### THE TASK
Search the listing below for the string "target" and copy every line where it occurs.

### PROVIDED RECORDS
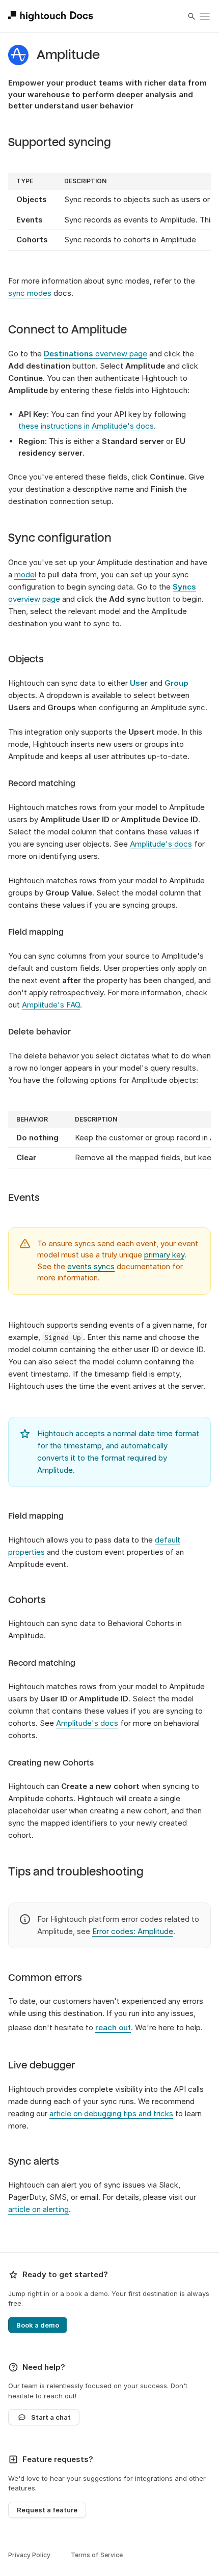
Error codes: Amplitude (132, 1931)
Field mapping (36, 932)
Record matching (41, 783)
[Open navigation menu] (205, 16)
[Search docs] (191, 16)
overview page (95, 353)
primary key (164, 1254)
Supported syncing (59, 142)
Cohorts (27, 1600)
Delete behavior (39, 1032)
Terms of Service (97, 2555)
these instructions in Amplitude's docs (86, 426)
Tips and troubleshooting (76, 1872)
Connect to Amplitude (67, 330)
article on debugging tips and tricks (111, 2113)
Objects (26, 659)
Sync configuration (60, 538)
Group (176, 683)
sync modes (29, 293)
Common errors (45, 1978)
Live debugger (41, 2065)
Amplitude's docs (161, 844)
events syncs (91, 1266)
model (25, 574)
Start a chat (51, 2417)
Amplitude (68, 55)
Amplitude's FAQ (51, 1005)
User (139, 683)
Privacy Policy (29, 2555)
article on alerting (38, 2209)
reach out (113, 2027)
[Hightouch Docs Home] (52, 16)
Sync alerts (33, 2162)
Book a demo (37, 2325)
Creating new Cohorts (51, 1763)
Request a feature (47, 2510)
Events (24, 1198)
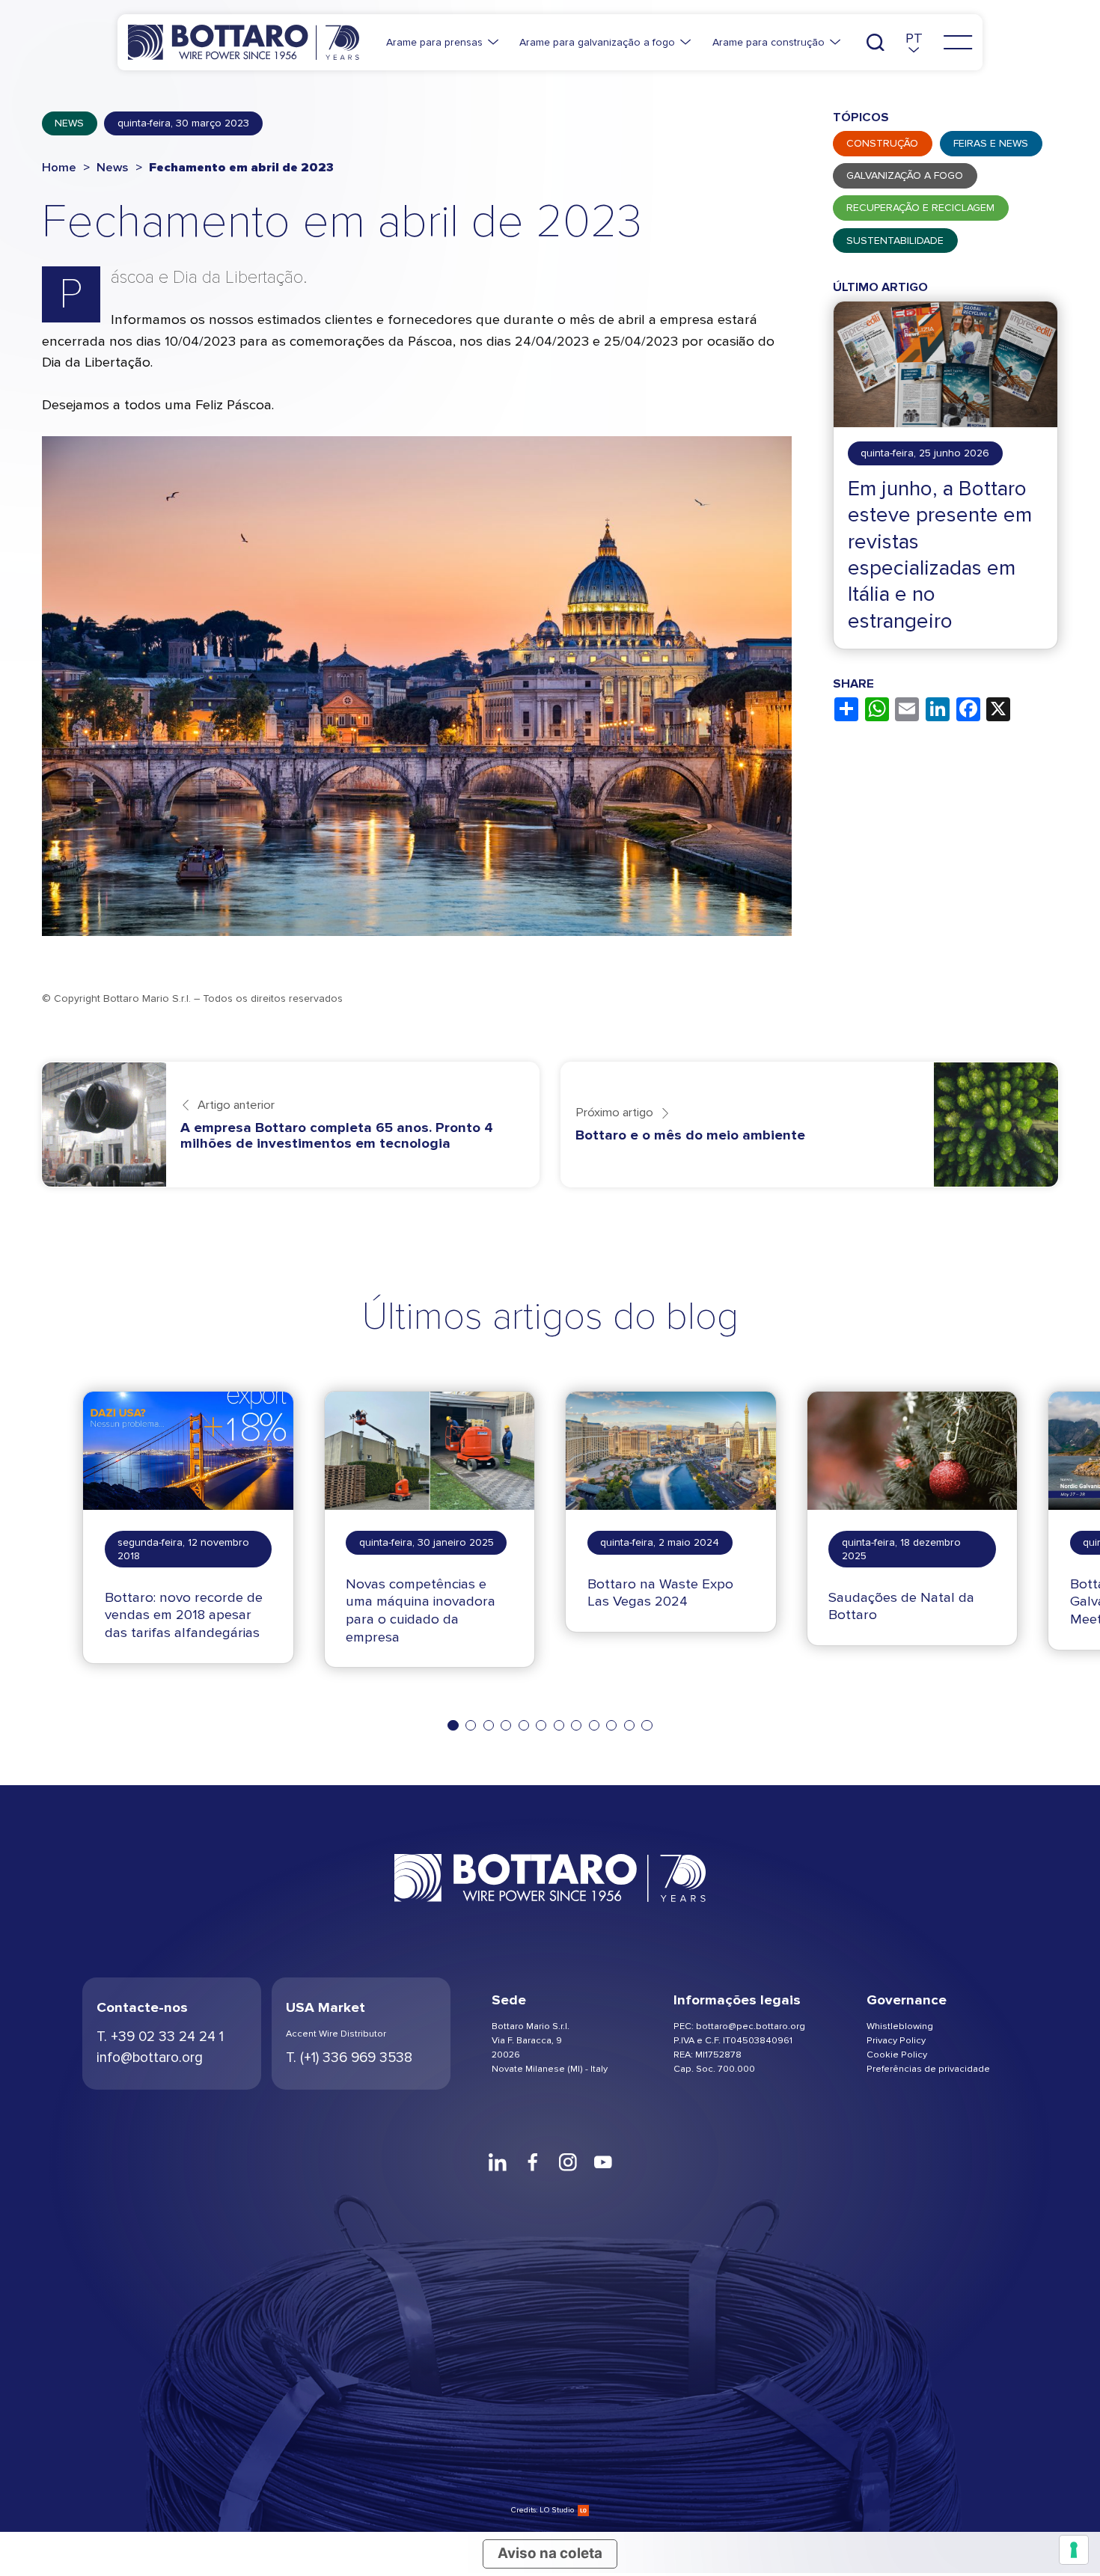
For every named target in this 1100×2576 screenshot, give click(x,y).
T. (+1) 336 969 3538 (349, 2057)
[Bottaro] (243, 42)
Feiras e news (990, 143)
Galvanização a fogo (904, 175)
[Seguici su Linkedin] (497, 2161)
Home (59, 167)
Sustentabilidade (895, 240)
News (69, 123)
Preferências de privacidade (928, 2068)
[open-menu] (958, 42)
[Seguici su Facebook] (532, 2161)
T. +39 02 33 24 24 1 (160, 2036)
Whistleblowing (900, 2025)
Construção (882, 143)
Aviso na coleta (550, 2553)
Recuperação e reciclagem (920, 207)
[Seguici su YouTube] (602, 2161)
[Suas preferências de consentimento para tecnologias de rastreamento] (1074, 2550)
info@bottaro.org (150, 2057)
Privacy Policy (896, 2040)
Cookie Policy (897, 2054)
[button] (914, 42)
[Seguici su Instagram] (567, 2161)
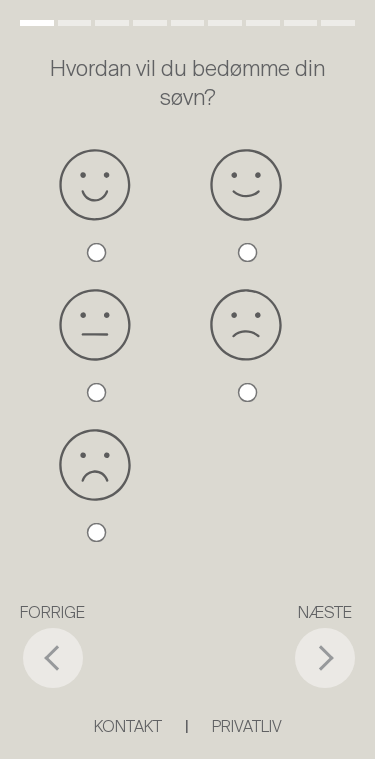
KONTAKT (128, 728)
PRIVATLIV (247, 728)
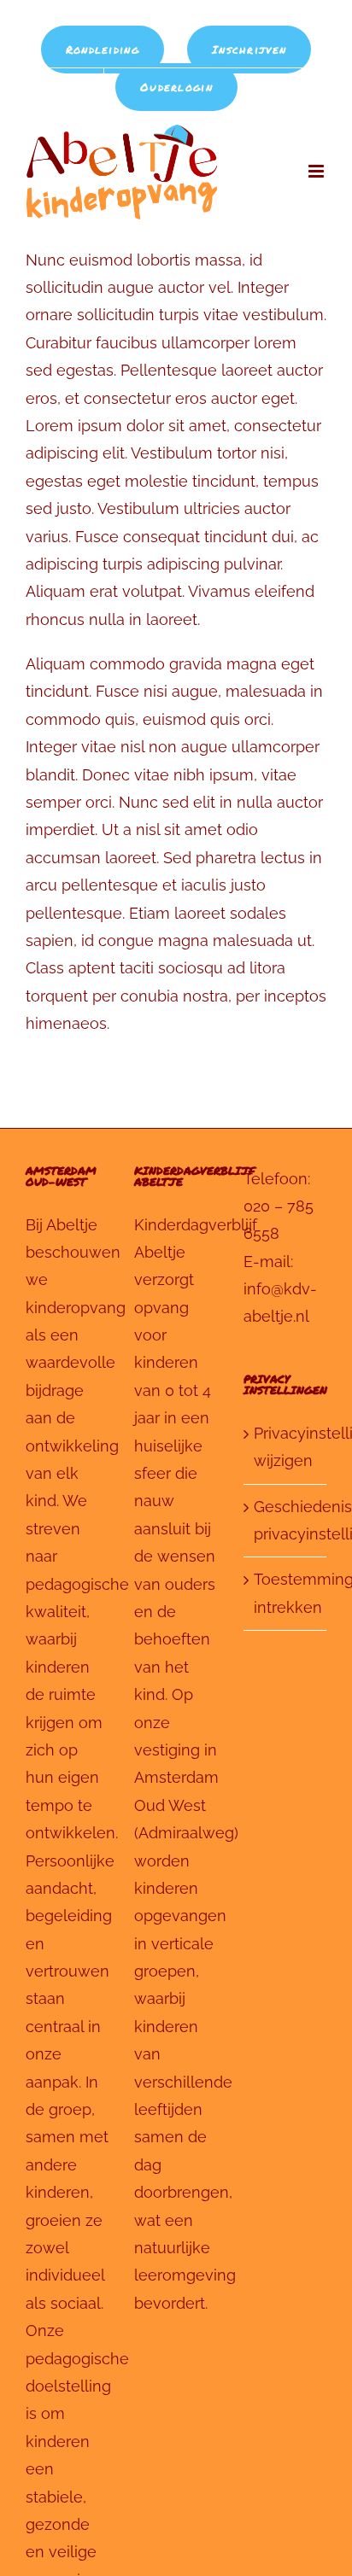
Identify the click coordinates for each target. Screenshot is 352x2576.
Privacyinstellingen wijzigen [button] (286, 1446)
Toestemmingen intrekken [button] (286, 1592)
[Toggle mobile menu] (317, 171)
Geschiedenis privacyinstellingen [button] (286, 1520)
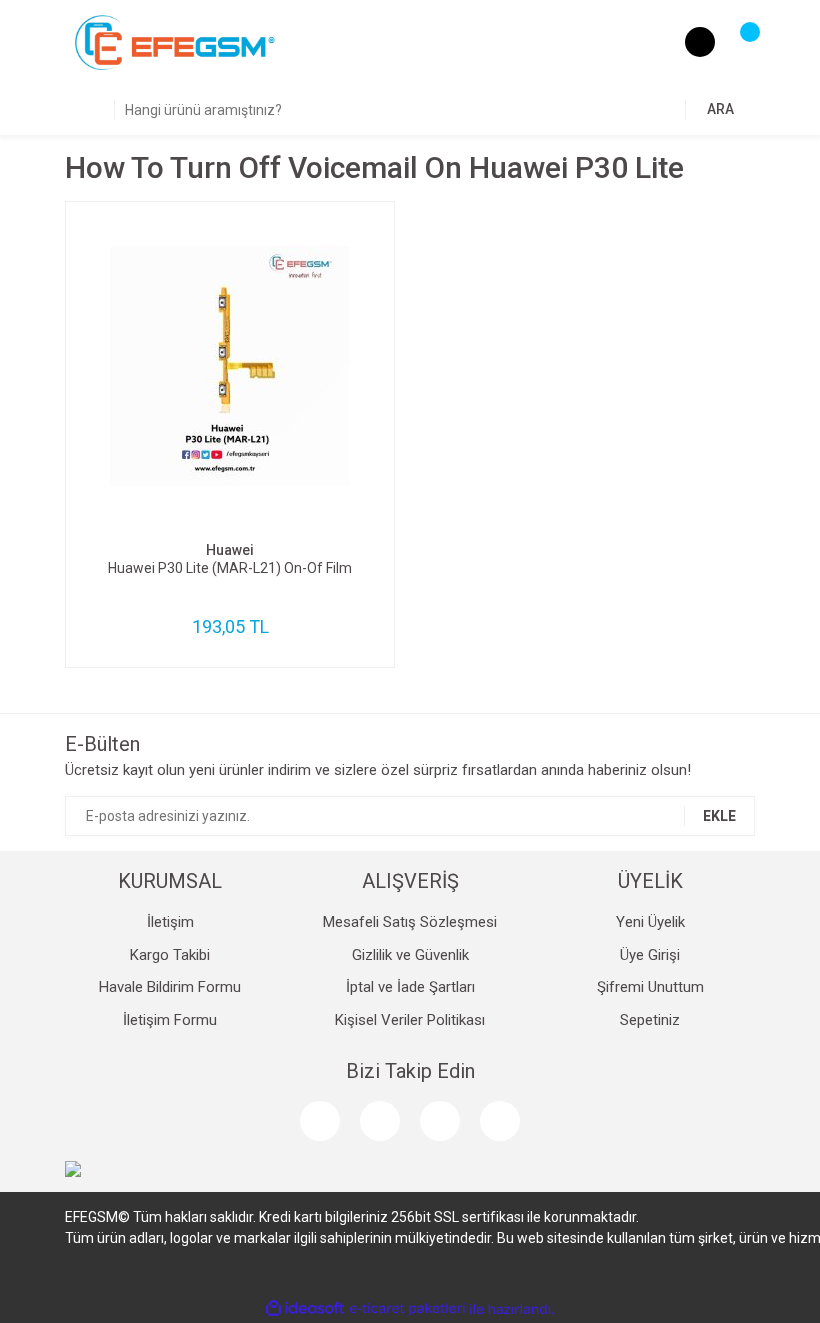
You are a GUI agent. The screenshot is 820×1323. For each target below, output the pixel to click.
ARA (720, 109)
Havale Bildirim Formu (170, 987)
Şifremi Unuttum (650, 987)
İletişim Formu (170, 1020)
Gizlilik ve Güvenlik (410, 955)
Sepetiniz (650, 1020)
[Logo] (175, 42)
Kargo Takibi (170, 955)
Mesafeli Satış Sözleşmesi (410, 922)
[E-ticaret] (407, 1309)
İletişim (170, 922)
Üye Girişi (650, 955)
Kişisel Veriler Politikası (410, 1020)
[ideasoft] (305, 1309)
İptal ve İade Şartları (410, 987)
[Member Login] (700, 42)
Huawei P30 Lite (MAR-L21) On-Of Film (230, 568)
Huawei (230, 550)
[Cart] (740, 42)
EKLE (719, 816)
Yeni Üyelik (650, 922)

### EXERCISE RESPONSE
For every named target in this 1100×2576 screenshot, give click(x,y).
Identify the click coordinates for each target. Screenshot is 352x2576.
You are a GUI agent. The screenshot is 820×1323. For each target below, output the pixel to click.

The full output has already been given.